The confusion was caused by Twitter Blue, a $8-per-month premium service created by Musk that includes a blue check that previously indicated valid accounts. Twitter was inundated with fake accounts soon after its inception. Trolls swiftly impersonated not only athletes but also politicians and businesses, including Eli Lilly.

On Friday, Twitter Blue appeared to be inaccessible, and the company stated it was trying to address impersonation issues.

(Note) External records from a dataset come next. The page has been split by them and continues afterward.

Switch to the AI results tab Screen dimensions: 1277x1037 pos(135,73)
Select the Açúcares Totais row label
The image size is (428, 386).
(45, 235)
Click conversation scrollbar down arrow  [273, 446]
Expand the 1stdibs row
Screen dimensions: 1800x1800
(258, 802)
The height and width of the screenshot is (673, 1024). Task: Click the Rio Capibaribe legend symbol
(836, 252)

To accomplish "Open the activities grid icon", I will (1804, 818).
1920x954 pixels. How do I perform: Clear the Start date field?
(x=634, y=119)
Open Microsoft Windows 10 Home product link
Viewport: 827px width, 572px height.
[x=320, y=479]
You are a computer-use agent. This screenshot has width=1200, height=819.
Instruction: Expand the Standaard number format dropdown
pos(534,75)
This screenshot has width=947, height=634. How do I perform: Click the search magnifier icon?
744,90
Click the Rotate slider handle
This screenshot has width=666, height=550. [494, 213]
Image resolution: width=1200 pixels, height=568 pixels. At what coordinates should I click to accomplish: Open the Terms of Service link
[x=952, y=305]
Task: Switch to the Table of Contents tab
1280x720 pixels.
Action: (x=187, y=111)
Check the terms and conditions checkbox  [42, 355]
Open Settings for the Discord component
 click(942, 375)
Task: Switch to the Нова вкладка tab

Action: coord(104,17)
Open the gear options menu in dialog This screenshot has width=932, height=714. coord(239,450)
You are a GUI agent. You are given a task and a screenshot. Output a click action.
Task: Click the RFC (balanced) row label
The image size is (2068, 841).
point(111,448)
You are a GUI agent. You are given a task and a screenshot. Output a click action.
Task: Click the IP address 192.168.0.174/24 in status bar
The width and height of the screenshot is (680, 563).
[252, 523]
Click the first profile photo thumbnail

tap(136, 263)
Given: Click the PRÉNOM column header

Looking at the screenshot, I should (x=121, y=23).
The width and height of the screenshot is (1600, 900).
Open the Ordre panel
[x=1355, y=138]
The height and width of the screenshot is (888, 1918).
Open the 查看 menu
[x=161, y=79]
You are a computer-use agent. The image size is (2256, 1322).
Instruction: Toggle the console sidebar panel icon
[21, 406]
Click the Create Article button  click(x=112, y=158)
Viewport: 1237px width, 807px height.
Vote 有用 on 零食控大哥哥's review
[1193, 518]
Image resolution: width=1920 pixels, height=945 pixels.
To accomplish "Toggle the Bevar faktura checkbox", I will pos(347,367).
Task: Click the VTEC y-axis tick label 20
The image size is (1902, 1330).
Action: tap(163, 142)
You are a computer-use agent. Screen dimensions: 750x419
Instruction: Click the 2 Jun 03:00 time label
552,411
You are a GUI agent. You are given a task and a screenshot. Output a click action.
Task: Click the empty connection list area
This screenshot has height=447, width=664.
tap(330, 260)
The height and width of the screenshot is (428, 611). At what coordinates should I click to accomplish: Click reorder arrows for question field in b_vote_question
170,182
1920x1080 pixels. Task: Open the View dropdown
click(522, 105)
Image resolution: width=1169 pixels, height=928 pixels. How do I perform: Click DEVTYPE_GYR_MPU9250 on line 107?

The $44 billion acquisition of Twitter by Musk, a self-described “free-speech absolutist,” made headlines in the sports world before. In response to a nearly 500% increase in the use of a racial slur immediately after Musk assumed control, the company implemented a new policy, James tweeted, “I dont know Elon Musk and, tbh, I could care less who owns twitter. But I will say that if this is true, I hope he and his people take this very seriously because this is scary AF. So many damn unfit people saying hate speech is free speech.”

Musk replied to James by on Oct. 30 by sharing a Twitter employee’s tweet that “nearly all of these accounts are inauthentic” and the company was working to ban users “involved in this trolling campaign.” The following week, James was ironically impersonated due to the misuse of Twitter Blue.

FTX is a sports marketing powerhouse

As FTX headed towards a rapid and unexpected collapse this week, it spent hundreds of millions of dollars on sports marketing, including $135 million for the naming rights to the Miami Heat arena. On Friday, the team and Miami-Dade County severed ties with FTX and are searching for a new naming rights partner.

Former Treasury Secretary Larry Summers compared FTX’s failure to the Enron scandal, citing the stadium contract : “Not just financial error but—certainly from the reports—whiffs of fraud. Stadium namings very early in a company’s history. Vast explosion of wealth that nobody quite understands where it comes from.”

FTX has struck sponsorship partnerships with NFL quarterback Trevor Lawrence, tennis superstar Naomi Osaka, and MLB pitcher Shohei Ohtani.
Friday at a conference held by Sports Business Journal in Washington, D.C., he stated: “First, you’ve got to understand crypto,” he said. “There’s speculation—that’s all the noise. Then there’s things that have happened with [crypto lender] Voyager and with FTX now—that’s somebody running a company that’s just dumb as f*** greedy. So, what does Sam Bankman do? He just, give me more, give me more, give me more, so I’m gonna borrow money, loan it to my affiliated company, and hope and pretend to myself that the FTT tokens that are in there on my balance sheet are gonna sustain their value.”

Cuban was criticized earlier this year, and he is now being sued, for teaming up with the now-defunct crypto lender Voyager Digital to offer Mavericks fans a $100 bonus to trade crypto on Voyager if they put in $100 and traded $10.